Our products

Anywaves now offers two integrated product families. Our antenna lines cover TT&C (S-band and Ka-band), data downlink (X-band), GNSS navigation (all-bands and L1/E1), launcher antennas and payload-specific antenna solutions. Our electronics lines — brought in through the integration of EmTroniX — cover Software Defined Radio (VILSA SDR), Low Noise Block Downconverters (LNB), and Latching Current Limiters (LCL). Both families are manufactured in-house under the same EN 9100 quality framework and are available ITAR-free. The combined portfolio means we can now address a wider portion of the RF chain in a single programme relationship, from antenna element to signal processing.

Both models are manufactured using the same materials, components and processes, and they deliver identical RF electrical performance. The difference lies in the acceptance testing applied to the finished unit. Engineering Models are intended for system-level integration and testing work during spacecraft development — they give you a representative unit to work with before committing your Flight hardware to integration activities. Flight Models undergo the full acceptance test sequence: RF characterization, mechanical and thermal environmental testing, and rigorous visual inspection, before each unit is certified for delivery. Every Flight Model that ships from Anywaves has a full, traceable test record attached to it.

Both. Our catalogue products — the standard antenna and electronics lines — are designed to cover the requirements of the majority of LEO missions efficiently and at short lead times. Where a mission has specific constraints that the catalogue does not address — frequency, coverage, mechanical envelope, radiation level, interface — our engineering teams can develop a custom solution. That development is backed by the same design methodology, V-model process and qualification rigour as our standard products. We also offer custom configurations of our electronics platforms, particularly the VILSA SDR, which can be adapted in terms of RF frequency, bandwidth, number of channels and interface standards. The starting point for any custom discussion is a requirements specification: the clearer your constraints, the faster we can tell you what is and is not achievable.

Qualification follows a nine-step campaign that simulates the full product lifecycle: initial functional RF test, moist heat (ground storage conditions), vibration — both quasi-static and random, to replicate launch loading — shock, vacuum thermal cycling, long thermal cycling for lifetime simulation, power handling, RF leakage (for products with a test cap), and a final functional test with full radiation pattern measurement. S-parameters are checked between every step to detect any performance shift and trace it to its source. For electronics products, qualification additionally covers functional testing across the full operating temperature range, and the LCL is 100% tested over temperature as standard. Acceptance testing on Flight Model units repeats the relevant subset of this campaign for each individual unit before delivery.

Radiation hardening is a design-level decision, not an afterthought. Our approach varies by product depending on the mission environment. For antennas, radiation effects are managed through material selection — we avoid materials prone to outgassing or radiation-induced degradation and select adhesives and substrates accordingly.

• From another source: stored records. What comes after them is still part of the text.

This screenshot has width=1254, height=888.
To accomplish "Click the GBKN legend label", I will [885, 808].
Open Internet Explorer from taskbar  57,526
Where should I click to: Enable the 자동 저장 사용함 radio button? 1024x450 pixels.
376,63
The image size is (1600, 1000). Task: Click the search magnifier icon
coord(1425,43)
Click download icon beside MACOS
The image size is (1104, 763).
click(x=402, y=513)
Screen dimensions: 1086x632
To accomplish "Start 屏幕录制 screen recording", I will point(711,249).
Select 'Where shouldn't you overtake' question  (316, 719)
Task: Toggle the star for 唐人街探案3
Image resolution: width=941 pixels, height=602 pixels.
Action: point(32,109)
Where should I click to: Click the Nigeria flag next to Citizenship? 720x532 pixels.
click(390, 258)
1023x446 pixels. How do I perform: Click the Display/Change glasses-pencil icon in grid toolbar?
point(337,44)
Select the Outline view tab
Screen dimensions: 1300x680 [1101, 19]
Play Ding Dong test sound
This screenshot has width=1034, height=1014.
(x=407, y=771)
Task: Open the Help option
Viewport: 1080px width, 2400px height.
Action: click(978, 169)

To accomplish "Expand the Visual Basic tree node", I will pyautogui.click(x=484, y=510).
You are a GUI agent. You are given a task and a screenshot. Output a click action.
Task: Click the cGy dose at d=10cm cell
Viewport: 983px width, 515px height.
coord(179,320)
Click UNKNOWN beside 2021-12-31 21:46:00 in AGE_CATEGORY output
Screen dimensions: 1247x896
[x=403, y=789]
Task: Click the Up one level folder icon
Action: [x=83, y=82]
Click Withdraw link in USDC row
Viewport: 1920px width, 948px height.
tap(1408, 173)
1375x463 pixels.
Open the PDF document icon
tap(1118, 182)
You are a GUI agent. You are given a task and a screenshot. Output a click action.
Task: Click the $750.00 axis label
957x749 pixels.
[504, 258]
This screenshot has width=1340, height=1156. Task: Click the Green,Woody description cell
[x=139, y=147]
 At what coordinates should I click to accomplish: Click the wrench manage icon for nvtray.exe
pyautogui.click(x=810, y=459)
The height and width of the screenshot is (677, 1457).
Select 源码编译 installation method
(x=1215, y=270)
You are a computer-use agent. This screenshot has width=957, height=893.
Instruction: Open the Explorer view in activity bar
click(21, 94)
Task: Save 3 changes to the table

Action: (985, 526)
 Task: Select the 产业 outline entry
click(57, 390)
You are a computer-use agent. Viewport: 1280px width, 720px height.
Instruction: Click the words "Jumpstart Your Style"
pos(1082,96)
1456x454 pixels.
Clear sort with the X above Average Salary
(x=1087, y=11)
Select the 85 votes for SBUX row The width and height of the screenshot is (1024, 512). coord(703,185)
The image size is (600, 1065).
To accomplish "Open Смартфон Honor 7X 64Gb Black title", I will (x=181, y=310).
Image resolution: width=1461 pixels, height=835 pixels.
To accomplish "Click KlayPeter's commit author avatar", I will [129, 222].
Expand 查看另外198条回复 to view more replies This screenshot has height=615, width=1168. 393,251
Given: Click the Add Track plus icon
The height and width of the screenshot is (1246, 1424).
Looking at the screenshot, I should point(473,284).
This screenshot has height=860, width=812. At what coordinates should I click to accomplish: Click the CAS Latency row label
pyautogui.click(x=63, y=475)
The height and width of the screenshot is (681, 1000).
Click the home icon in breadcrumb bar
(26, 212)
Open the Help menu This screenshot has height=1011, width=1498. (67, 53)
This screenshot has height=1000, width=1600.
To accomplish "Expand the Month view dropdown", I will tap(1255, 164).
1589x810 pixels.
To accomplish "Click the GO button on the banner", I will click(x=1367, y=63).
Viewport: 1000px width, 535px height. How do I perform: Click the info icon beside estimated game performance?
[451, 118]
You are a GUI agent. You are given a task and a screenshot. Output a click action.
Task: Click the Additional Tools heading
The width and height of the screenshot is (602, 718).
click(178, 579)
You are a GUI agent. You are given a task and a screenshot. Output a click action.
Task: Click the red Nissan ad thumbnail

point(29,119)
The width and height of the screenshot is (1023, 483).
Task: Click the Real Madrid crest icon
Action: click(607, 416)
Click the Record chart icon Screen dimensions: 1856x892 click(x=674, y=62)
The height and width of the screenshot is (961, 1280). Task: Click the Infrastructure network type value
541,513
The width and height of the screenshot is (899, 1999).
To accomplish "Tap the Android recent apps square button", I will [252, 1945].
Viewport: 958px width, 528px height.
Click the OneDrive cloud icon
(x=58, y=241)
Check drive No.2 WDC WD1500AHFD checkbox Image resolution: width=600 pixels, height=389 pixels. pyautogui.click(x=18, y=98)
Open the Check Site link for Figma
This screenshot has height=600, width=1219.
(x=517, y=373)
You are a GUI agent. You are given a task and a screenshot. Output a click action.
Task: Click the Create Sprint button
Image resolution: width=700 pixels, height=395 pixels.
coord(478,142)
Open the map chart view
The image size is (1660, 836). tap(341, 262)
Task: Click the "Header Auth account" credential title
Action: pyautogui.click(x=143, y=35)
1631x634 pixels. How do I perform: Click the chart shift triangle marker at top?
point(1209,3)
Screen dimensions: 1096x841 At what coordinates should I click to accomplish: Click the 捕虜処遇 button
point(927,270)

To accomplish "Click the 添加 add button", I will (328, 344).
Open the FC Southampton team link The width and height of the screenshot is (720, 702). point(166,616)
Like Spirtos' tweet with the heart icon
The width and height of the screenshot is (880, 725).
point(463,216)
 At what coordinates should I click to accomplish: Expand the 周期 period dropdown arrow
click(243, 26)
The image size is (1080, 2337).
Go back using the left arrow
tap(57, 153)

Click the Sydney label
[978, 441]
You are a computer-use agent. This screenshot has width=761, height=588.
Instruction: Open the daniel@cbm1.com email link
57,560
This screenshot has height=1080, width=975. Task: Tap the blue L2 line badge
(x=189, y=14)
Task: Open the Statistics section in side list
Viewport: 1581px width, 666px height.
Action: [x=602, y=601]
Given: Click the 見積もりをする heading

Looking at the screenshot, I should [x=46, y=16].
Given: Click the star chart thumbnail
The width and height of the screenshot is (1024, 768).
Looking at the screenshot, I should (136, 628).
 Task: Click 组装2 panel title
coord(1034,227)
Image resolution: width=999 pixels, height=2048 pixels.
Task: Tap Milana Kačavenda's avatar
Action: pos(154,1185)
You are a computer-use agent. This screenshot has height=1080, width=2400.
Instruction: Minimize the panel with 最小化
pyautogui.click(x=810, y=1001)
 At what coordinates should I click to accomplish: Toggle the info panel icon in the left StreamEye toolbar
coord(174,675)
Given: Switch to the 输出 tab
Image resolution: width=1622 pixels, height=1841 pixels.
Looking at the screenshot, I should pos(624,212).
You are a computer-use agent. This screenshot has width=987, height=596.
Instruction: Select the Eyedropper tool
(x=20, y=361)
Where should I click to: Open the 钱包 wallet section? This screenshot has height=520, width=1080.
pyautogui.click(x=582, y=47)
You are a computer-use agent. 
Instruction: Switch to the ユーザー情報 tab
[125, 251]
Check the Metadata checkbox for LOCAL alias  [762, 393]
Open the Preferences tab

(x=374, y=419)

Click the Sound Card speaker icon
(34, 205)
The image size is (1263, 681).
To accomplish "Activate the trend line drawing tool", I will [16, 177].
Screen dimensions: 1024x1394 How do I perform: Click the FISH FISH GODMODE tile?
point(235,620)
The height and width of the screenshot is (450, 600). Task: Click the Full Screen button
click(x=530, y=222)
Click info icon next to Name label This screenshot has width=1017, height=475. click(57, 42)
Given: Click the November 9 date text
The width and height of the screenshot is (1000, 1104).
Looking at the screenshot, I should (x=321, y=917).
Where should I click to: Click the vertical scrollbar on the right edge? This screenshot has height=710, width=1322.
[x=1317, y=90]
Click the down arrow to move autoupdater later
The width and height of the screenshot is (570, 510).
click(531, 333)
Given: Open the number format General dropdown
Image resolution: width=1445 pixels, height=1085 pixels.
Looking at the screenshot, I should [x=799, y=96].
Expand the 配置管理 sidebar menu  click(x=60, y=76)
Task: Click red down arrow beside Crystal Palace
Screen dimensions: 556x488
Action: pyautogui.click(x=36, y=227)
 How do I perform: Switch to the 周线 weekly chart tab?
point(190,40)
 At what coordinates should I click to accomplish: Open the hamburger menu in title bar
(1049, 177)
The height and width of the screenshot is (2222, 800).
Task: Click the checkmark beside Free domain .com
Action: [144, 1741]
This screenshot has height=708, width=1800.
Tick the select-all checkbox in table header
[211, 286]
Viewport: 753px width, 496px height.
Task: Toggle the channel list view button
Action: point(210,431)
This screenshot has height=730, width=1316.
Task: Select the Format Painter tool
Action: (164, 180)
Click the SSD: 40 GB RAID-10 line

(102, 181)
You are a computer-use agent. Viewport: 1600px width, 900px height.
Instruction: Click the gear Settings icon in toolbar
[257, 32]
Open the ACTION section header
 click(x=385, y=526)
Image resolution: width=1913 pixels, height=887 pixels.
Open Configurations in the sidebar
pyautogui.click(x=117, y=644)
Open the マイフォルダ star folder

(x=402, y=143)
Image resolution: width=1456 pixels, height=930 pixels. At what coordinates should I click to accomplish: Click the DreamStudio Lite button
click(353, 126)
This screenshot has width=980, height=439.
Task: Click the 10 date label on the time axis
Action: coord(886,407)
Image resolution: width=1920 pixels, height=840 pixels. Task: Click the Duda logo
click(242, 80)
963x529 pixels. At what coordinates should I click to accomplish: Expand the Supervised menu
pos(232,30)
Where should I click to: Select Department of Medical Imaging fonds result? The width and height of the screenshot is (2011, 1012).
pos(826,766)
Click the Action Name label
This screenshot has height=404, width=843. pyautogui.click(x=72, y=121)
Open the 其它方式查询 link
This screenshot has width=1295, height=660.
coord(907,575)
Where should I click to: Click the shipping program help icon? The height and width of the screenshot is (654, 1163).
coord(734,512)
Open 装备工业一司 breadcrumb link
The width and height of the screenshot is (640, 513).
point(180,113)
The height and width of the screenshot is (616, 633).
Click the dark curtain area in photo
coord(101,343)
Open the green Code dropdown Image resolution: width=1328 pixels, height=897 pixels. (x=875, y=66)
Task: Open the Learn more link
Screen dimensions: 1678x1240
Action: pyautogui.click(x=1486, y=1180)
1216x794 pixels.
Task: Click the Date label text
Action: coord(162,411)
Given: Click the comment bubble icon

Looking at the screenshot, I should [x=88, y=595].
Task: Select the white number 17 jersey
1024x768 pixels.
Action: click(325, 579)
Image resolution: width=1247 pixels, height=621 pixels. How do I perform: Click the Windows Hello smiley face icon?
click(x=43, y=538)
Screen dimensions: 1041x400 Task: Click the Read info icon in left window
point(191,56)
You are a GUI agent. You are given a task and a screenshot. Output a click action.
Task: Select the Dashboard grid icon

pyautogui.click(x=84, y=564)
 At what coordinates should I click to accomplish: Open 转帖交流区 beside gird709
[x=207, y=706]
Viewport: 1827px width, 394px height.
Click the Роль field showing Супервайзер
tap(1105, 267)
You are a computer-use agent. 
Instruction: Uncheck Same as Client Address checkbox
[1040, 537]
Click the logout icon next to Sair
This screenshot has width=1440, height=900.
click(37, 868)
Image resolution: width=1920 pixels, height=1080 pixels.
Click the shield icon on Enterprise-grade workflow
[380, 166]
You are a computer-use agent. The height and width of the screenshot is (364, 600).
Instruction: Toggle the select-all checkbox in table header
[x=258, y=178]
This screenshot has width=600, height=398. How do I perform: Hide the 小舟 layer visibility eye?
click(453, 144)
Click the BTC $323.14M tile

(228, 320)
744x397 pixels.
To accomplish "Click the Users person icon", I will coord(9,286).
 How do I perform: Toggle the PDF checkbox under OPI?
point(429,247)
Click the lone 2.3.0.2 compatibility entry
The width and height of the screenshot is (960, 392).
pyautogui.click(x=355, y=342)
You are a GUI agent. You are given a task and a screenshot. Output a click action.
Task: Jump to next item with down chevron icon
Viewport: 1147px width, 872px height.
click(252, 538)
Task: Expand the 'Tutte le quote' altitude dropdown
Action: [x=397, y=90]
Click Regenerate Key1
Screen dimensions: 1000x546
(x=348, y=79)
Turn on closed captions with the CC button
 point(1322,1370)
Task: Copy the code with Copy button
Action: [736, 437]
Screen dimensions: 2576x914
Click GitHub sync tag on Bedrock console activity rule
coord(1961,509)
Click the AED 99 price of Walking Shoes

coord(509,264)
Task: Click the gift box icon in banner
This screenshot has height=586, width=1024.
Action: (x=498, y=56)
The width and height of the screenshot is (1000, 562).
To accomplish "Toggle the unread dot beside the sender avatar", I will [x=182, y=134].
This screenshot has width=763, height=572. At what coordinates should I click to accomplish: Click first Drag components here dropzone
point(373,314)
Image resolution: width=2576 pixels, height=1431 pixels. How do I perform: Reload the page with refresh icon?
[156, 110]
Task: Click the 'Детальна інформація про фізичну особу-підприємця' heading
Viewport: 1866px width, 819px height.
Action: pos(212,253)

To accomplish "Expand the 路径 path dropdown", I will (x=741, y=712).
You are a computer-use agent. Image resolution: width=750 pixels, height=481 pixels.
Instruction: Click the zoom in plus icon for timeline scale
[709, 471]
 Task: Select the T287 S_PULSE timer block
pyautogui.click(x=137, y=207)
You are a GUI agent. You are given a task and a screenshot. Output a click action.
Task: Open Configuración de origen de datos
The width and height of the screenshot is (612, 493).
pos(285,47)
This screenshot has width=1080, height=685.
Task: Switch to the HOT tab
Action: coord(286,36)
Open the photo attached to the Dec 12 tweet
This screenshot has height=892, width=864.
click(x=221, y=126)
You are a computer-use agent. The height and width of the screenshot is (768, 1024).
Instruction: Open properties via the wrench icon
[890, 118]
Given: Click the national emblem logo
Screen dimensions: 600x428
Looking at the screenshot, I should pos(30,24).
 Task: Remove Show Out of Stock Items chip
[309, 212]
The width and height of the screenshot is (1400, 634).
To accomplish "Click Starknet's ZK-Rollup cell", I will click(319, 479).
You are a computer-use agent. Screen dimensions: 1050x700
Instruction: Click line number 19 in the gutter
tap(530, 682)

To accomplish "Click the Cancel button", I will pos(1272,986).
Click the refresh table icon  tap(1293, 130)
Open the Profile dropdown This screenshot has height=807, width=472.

For electronics, our designs use COTS components selected and tested for their radiation response, and we carry out radiation qualification campaigns at leading heavy-ion facilities: GANIL in France, UCL in Belgium and GSI in Germany, covering Total Ionizing Dose (TID) and Single Event Effects (SEE). The LCL, for example, is qualified to TID > 17.5 kRad (Si) and SET LET > 46.1 MeV-cm²/mg. If your mission has specific radiation requirements, we can discuss our qualification data and whether additional testing or design adaptation is needed.

Our Toulouse site has held EN 9100 certification since 2021, covering the design, manufacture and testing of space antennas and RF electronics. Our Hautcharage, Luxembourg site — which manufactures our SDR, LNB and LCL product lines — is working toward EN 9100 certification with a target of 2027, and applies the same quality processes and discipline now. All products are ITAR-free and eligible for worldwide delivery. If your procurement process requires a copy of our EN 9100 certificate, it is available here.

Full unit-level traceability. Every component in a product is tracked from its incoming inspection through to the finished deliverable — date codes, lot numbers, EEE part screening records and Moisture Sensitivity Level status are all maintained in our ERP system. Every production step is linked to the operator, the date, and the batch. Every test result — at every step of the acceptance campaign — is recorded and linked to the individual serial number. The documentation package that accompanies your delivery includes the full acceptance test report, the traceability record, and any programme-specific deliverables agreed at order.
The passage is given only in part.